*ACTIVITY*:
The lines to repeat are those below from the one containing "Instruction: Click the blue" down to the one containing "Given: Click the iLife disc and media icon", both included; reproduce them exactly and nothing else.

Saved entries

=== Section Start ===

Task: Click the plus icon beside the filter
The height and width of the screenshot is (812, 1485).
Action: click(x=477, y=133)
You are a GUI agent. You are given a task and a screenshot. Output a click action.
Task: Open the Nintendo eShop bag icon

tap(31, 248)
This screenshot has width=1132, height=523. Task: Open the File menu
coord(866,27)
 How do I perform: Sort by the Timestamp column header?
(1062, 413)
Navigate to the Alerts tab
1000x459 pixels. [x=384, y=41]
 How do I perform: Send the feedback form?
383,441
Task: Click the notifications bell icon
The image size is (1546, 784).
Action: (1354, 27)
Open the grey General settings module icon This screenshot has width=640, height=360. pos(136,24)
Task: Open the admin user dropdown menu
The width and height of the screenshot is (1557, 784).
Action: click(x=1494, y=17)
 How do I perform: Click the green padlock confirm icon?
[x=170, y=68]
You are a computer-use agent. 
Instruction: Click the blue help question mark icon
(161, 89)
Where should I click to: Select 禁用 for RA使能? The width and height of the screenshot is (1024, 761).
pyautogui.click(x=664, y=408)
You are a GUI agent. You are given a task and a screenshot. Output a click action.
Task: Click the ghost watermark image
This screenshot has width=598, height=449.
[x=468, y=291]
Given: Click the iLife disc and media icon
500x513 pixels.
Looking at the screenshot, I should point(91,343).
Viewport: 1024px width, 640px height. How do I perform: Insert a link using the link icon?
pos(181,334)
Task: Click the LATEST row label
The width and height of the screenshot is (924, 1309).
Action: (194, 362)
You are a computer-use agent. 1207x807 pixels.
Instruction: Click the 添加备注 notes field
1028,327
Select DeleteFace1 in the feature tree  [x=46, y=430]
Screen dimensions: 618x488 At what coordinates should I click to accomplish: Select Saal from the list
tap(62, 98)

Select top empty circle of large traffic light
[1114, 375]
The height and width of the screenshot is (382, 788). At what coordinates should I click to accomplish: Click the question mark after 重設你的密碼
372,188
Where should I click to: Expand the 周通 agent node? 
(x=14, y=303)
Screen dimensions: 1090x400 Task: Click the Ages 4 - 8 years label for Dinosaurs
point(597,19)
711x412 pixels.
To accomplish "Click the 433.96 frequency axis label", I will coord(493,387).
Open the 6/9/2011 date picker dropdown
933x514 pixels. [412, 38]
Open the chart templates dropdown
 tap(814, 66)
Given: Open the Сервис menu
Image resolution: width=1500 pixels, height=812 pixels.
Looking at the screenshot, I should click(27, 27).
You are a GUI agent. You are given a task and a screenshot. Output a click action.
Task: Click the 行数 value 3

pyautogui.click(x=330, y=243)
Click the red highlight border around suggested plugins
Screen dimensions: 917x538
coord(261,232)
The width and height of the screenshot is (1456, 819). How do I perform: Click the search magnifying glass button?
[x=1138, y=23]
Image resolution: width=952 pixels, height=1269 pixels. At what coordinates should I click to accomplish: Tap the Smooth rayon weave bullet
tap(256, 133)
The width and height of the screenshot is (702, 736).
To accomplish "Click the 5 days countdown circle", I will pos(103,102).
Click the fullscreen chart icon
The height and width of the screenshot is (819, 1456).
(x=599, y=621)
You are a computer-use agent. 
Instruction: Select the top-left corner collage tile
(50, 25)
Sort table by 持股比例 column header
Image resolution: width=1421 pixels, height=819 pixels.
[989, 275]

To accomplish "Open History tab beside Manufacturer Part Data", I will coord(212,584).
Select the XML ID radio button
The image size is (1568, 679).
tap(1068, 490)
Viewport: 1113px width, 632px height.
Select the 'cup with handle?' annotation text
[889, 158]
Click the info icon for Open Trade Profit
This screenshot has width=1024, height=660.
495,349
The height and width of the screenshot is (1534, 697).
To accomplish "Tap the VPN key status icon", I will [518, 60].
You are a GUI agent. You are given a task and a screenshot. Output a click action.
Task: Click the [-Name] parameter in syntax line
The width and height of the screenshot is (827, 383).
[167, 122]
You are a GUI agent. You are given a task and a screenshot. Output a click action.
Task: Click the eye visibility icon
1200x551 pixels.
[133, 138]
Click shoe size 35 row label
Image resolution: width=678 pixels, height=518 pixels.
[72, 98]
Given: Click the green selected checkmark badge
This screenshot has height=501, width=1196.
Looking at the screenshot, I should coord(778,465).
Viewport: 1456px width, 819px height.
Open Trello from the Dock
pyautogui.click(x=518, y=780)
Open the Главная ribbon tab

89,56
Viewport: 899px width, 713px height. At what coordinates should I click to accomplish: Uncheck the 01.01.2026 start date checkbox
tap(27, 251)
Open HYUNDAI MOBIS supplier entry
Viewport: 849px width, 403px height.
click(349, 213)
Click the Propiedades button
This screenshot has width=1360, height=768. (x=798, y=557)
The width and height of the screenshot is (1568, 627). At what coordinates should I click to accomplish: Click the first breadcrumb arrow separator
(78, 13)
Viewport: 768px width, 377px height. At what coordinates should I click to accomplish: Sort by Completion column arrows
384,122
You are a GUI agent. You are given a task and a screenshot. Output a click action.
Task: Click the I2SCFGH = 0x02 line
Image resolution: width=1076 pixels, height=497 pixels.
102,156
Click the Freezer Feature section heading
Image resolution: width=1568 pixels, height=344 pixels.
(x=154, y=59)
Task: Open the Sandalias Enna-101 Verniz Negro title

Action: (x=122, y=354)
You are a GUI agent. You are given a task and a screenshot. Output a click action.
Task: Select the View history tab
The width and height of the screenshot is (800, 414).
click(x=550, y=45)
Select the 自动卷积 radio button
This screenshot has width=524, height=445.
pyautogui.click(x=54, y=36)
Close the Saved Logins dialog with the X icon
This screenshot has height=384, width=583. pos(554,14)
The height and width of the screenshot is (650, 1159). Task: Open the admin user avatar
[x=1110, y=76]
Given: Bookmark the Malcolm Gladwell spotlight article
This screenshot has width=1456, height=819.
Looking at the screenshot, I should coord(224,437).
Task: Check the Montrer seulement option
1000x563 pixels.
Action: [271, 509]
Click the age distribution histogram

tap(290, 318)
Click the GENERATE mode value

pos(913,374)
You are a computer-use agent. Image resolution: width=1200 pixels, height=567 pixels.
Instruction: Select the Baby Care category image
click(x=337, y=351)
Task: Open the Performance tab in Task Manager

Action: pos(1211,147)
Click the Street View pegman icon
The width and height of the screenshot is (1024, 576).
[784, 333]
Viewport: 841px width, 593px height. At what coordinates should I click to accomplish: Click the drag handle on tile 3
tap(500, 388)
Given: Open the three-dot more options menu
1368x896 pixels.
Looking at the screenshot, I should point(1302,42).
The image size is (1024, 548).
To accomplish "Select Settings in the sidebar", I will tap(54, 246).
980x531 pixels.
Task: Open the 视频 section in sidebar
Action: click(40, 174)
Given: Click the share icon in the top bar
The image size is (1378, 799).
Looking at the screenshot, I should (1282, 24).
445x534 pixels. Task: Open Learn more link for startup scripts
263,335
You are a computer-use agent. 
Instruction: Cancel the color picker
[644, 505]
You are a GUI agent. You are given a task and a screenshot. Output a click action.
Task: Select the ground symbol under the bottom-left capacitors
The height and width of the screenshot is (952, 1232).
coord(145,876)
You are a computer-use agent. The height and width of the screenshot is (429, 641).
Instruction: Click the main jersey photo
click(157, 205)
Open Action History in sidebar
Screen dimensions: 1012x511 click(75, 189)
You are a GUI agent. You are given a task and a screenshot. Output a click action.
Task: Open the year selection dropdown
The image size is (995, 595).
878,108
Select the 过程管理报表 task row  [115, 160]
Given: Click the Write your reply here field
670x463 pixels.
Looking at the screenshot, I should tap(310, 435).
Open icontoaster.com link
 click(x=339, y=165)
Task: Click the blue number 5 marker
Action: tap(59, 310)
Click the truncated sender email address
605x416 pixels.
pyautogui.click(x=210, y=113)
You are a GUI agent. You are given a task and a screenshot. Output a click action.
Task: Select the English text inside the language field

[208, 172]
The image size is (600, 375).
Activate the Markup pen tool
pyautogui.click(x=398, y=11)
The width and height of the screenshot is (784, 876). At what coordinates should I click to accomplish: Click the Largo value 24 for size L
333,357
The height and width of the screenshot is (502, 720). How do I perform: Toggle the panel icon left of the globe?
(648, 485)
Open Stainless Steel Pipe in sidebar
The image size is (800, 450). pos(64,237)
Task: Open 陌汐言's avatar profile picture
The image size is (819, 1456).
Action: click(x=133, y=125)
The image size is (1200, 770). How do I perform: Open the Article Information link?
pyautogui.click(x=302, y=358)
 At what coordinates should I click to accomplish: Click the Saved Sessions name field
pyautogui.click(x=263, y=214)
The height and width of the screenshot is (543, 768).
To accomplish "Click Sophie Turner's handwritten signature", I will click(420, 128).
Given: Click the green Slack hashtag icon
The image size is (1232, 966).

=== Section End ===

*RESULT BELOW*:
Instruction: Click the blue help question mark icon
(161, 89)
Where should I click to: Select 禁用 for RA使能? The width and height of the screenshot is (1024, 761).
pyautogui.click(x=664, y=408)
You are a GUI agent. You are given a task and a screenshot. Output a click action.
Task: Click the ghost watermark image
This screenshot has width=598, height=449.
[x=468, y=291]
Given: Click the iLife disc and media icon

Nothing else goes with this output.